Another giant step forward was taken on Monday this week when the Treasury published details of its response to the consultation on the new pension freedoms announced in the Budget.

It provided more detail on how the new world will work, confirming that employees will be able to transfer private sector defined benefit schemes into defined contribution plans, thereby enabling them to take advantage of liberalisation post April. Public sector workers in unfunded pension plans will be denied this right.

It also gave more detail on the free impartial financial guidance that will be offered to everyone at the point of retirement with big roles for the much maligned Money Advice Service and The Pensions Advisory Service. Insurers will not be involved – and quite rightly so.

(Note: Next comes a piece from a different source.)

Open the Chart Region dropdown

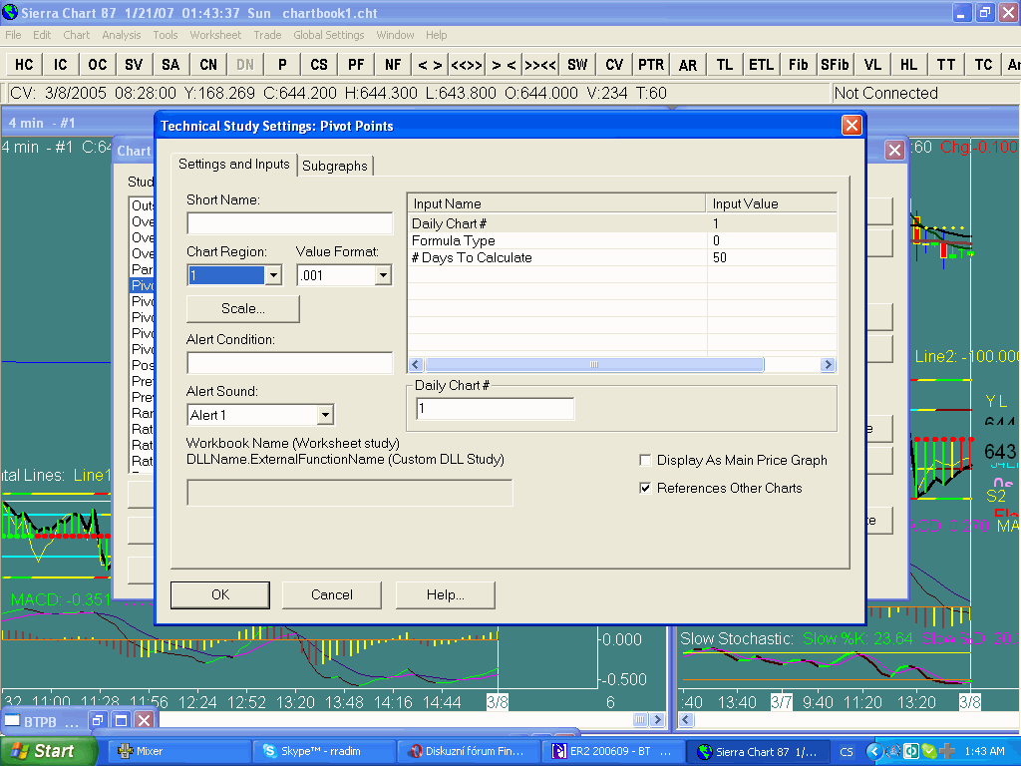(273, 275)
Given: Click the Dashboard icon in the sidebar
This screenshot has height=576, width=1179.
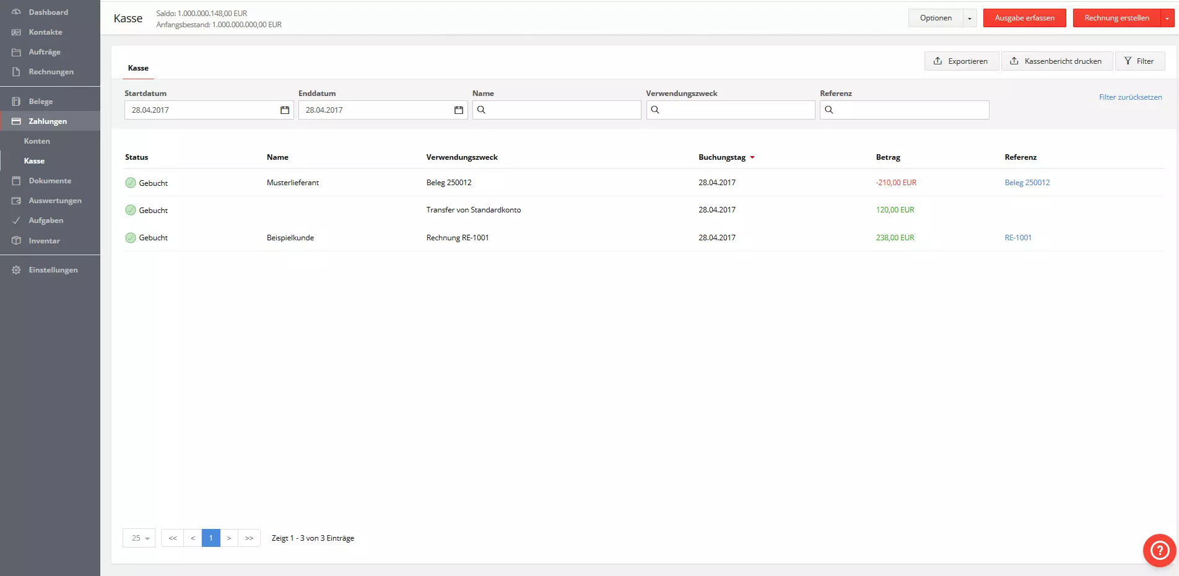Looking at the screenshot, I should [x=16, y=12].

As Tom McPhail, head of pensions research at Bristol-based Hargreaves Lansdown, marvellously put it, some insurance companies are about as reliable at looking after customers’ best interests as an alcoholic put in charge of guarding an unlocked drinks cabinet (I should know).

Of course, there are some that do not want the pensions world to change. Ahead of the Treasury announcement, both Partnership and Just Retirement were pointing journalists to the land down under, noting that Australia is looking at ways to step back from its current system (introduced 22 years ago) that allows pensioners to take lump sums from their pensions whenever they want – exactly the kind of liberal system that is heading our way.

“Australia proves that if you give people the freedom to take as much from their pension as they want, then significant numbers will take it,” said Just Retirement’s Stephen Lowe, customer insight director (interesting job title).

“On average, about one-third of superannuation assets [in Australia] are withdrawn before people reach state pension age. And a quarter of people deplete their assets by age 70, when they are still likely to have many years to live.” Just Retirement concluded that the government must learn from the experiences of Australia when finalising the new pension rules or it risks consigning millions of people to a poorer retirement.

Although the figures from Australia obviously provide food for thought, I do not sit in the Just Retirement and Partnership camp. I made this point at a Financial Adviser masterclass event last week on the new reforms, co-incidentally co-sponsored by Just Retirement along with South African-owned Sanlam. (By the way, these masterclasses are well worth attending.)

I just do not believe most people who have saved hard throughout their working lives will then squander their pension fortunes on Ferraris, loose women and holidays in the Caribbean.

I just do not believe most people who have saved hard throughout their working lives will then squander their pension fortunes

Someone who is a prudent saver during his working life typically turns into a prudent pensioner, not an imprudent one. It is about time the pensions system treated responsible adults as adults, rather than demanding they jump through hoops to get what is theirs by rights.

I also believe the taxation system will dissuade people from denuding their pension funds as soon as they hit age 55. Why pay 40 or 45 per cent tax on a pension withdrawal if you can stagger them over a longer period and maybe only pay 20 per cent tax?

A paring back of state pension benefits will also surely make people think twice before emptying their pension pots. Given a choice between plundering their pension, knowing there is the likelihood of financial destitution further down the retirement road, or nurturing their pension in retirement to help provide quality of life, I cannot imagine most people would not opt for the latter.

My view is that the freeing-up of the pensions regime is long overdue. It breaks the nation’s dependency on an annuity market that was not well designed despite the belated efforts of the Association of British Insurers to knock it into shape. But it will not sever the annuity artery. It should allow a new annuity market to emerge that is bespoke, more innovative and more consumer friendly.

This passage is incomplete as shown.